It’s yet more silliness.

The first of Oliver’s claims to be challenged is the notion that food delivery apps are a “parasite” middleman in the eatery-to-consumer relationship. Is the delivery app taking something away from restaurants or adding new, previously unrealized value? A little bit of both. Here, Oliver is getting at the commission fees charged by delivery apps, which reserve anywhere from 13% to 40% of the final billing for themselves, depending on what the restaurant agrees to when it registers with the app. 

Restaurateurs do operate in a tough industry, and margins can indeed be slim, even as tight as 5% for most in the business. The apps argue that they not only serve as a logistics and delivery service but also as a discovery platform for consumers looking to get some food. Top line: An exhausted parent enjoying a night home alone and eating delivery food was never a prospective customer for the restaurants downtown. Their potential market on any given night is driven by foot traffic, search engines, and word of mouth. Their business is built around consumers who have specific plans to eat out that night and enjoy being waited on. 

Delivery apps change all of that, and yes, they are disruptive. Consumers on delivery apps are usually looking for something specific. They want pizza, Peking duck, tacos, or a hoagie. In turn, the apps present local options ranging from corporate fast-food chains to locally owned restaurants. Those eateries now have a new potential market. It’s important to note that these apps also helped save many restaurants that would have otherwise lost all their business during the COVID-19 shutdowns.
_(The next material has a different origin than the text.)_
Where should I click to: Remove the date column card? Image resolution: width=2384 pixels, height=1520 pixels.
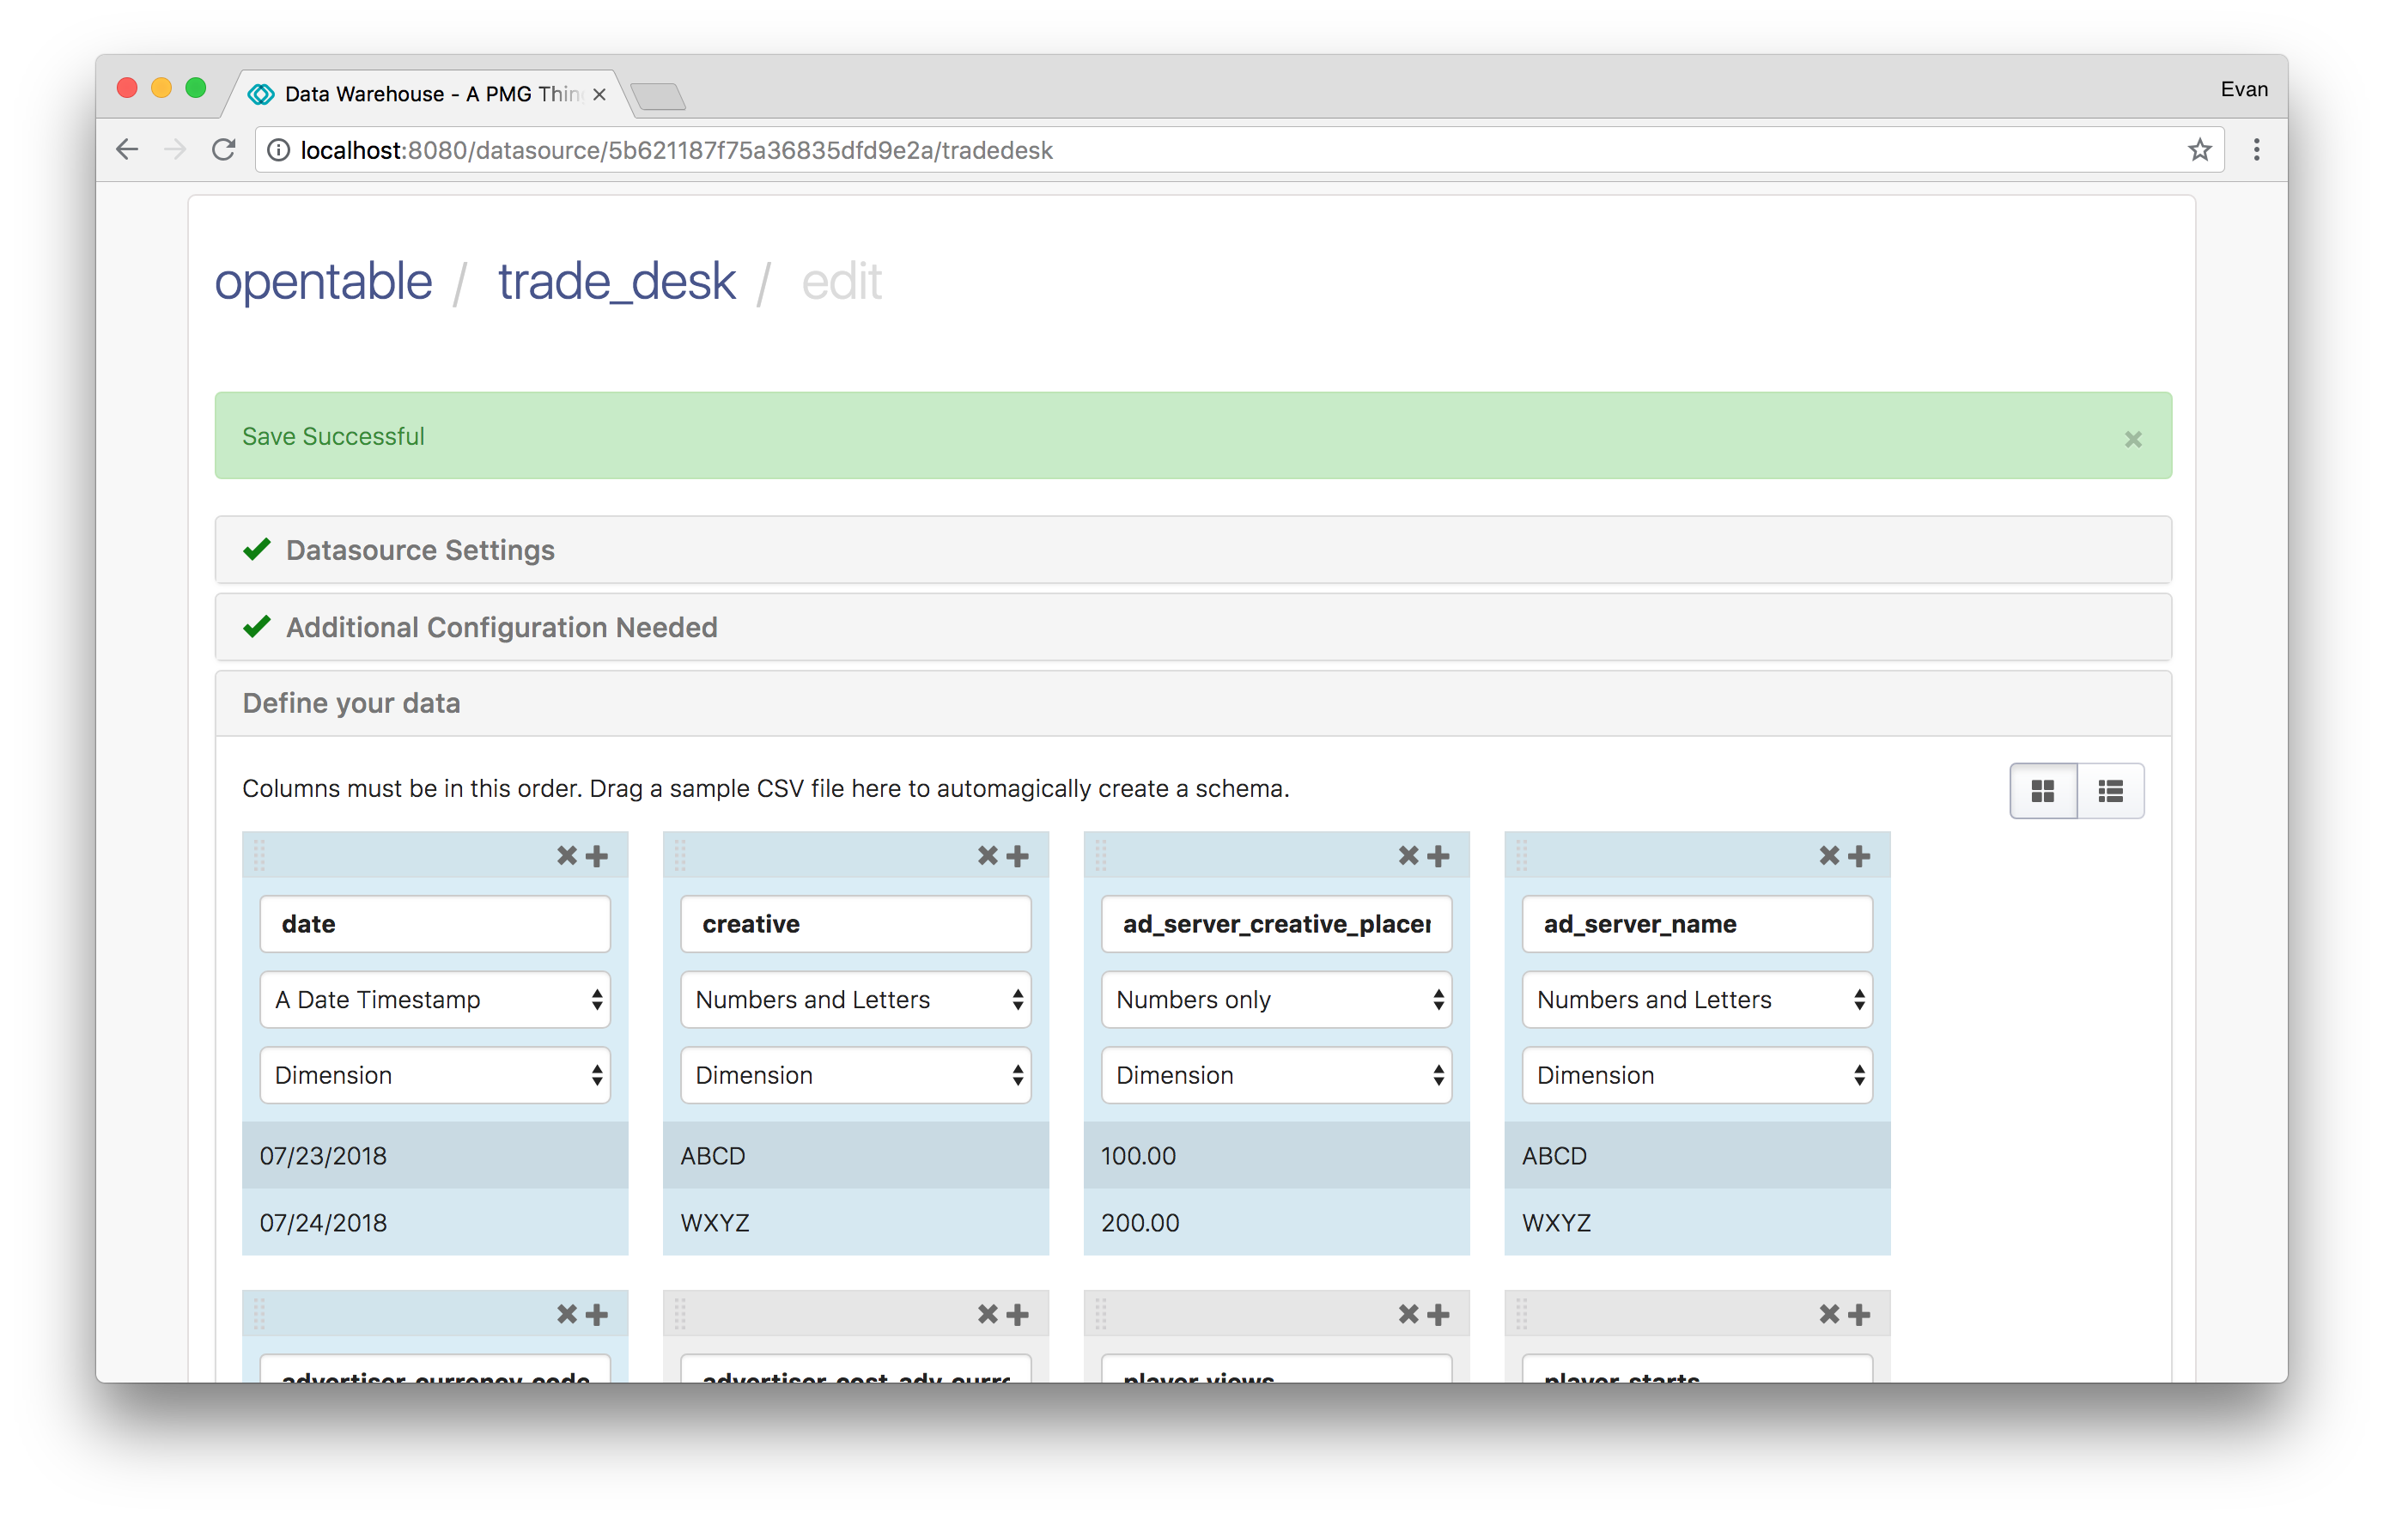(566, 856)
However, in Oliver’s eyes, something evil and corrupt is happening when a delivery service brings a new customer and essentially charges a finder’s fee for locating that new customer. I’m reminded of James Bond’s words to Miss Moneypenny in GoldenEye, “What would I do without you?” To which Moneypenny rightly replies, “As far as I can recall, you’ve never had me.”

Gone are the days of needing to pay for junk mail flyers and door-hang menu campaigns to reach the consumer. Third-party apps cover that base easily.

But Oliver shovels so much luddite mud in a cleanly delivered monologue that any possible critic would be daunted about where to start. One throwaway falsehood is that the sharing economy is “the main source of income for many,” which is hardly true. According to the IRS, as well as internal data from relevant companies, 96% of Lyft drivers work elsewhere or are students in addition to driving. Ninety percent of delivery drivers for DoorDash worked less than 10 hours per week on the app. Most are making ends meet and covering troublesome bills, not looking to build a career.

Oliver’s worldview contends that when consumers are reaping new benefits, the consumers are somehow propagating an injustice. But what is a more virtuous basis for a business than providing what the community and consumers want? 

Oliver is a millionaire who can dine out any night he wants, wherever he wants, and can make time for doing so since his economic needs are met. The rest of us use delivery apps to fill potholes in our plans or holes in our pans. We choose these apps in the same way we choose dine-in restaurants — when it works for us.